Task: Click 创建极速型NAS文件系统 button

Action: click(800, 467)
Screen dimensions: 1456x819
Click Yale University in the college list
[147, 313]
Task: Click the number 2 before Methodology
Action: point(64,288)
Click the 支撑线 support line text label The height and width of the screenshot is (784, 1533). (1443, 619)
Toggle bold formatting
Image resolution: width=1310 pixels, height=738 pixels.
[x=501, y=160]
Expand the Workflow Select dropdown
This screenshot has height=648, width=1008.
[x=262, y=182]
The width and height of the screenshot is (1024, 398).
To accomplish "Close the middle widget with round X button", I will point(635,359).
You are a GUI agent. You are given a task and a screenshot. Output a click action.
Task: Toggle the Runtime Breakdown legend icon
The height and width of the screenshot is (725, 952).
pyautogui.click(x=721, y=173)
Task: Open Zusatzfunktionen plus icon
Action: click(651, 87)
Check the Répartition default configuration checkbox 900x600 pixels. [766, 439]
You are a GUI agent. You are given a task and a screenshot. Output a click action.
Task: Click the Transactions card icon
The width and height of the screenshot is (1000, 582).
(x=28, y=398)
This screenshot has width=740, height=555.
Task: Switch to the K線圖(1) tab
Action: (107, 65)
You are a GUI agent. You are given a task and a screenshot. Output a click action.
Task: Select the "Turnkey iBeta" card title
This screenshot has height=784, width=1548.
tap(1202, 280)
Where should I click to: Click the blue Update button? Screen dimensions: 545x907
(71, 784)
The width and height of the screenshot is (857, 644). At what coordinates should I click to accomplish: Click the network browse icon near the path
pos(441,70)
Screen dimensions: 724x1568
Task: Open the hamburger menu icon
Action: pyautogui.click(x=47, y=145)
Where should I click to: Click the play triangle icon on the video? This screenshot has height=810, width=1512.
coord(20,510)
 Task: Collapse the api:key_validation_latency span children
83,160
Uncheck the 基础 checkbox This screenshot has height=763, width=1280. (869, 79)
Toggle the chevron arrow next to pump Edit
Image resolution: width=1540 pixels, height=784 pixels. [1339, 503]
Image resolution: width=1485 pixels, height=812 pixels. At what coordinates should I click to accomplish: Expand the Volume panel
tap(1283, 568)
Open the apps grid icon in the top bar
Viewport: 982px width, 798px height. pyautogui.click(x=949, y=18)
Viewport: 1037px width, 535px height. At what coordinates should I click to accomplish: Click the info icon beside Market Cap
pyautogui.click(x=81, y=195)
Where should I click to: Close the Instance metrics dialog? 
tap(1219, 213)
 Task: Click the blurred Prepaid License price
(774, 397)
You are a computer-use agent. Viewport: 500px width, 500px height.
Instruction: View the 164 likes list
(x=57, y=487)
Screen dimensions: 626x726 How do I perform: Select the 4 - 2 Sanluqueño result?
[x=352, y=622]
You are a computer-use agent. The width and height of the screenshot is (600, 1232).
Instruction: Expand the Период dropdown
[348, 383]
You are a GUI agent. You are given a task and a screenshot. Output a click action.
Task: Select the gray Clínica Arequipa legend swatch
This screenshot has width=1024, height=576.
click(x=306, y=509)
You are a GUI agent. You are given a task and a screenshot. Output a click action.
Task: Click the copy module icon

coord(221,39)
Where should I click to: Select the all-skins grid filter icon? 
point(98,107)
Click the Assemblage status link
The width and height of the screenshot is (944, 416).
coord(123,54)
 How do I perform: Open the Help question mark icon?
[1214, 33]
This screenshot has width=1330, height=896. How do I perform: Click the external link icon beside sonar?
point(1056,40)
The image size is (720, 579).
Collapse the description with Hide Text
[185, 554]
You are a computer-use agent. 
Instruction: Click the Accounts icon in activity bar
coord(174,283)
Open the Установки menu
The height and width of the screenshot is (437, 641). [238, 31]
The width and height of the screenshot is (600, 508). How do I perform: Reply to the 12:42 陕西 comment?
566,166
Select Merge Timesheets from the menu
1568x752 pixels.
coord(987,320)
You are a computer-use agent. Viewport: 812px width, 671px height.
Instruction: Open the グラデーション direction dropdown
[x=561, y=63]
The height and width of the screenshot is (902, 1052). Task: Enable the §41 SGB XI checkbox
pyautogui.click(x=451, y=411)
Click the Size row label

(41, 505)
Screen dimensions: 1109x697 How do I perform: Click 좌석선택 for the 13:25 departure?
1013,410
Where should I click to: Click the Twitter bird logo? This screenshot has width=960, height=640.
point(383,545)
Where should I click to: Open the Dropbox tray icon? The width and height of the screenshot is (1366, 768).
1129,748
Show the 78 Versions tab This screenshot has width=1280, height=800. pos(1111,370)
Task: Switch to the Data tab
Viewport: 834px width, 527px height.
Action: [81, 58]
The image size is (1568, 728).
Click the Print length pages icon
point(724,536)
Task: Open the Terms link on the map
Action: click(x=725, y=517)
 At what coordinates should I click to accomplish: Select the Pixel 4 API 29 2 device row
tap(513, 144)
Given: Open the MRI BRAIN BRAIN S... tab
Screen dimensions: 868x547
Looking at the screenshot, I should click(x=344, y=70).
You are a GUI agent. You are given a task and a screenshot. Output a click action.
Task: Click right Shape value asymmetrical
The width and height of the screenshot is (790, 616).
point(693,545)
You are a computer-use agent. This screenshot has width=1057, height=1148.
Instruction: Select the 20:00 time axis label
○ ○ ○ ○ ○ ○ ○
**Exercise goal:**
The line with "Click the Print length pages icon", plus every line after it through the end of the listing, needs to be repeated exactly; nothing else belongs in the reply.

**Solved exercise:**
Click the Print length pages icon
point(724,536)
Task: Open the Terms link on the map
Action: click(x=725, y=517)
 At what coordinates should I click to accomplish: Select the Pixel 4 API 29 2 device row
tap(513, 144)
Given: Open the MRI BRAIN BRAIN S... tab
Screen dimensions: 868x547
Looking at the screenshot, I should click(x=344, y=70).
You are a GUI agent. You are given a task and a screenshot. Output a click action.
Task: Click right Shape value asymmetrical
The width and height of the screenshot is (790, 616).
point(693,545)
You are a computer-use agent. This screenshot has width=1057, height=1148.
Instruction: Select the 20:00 time axis label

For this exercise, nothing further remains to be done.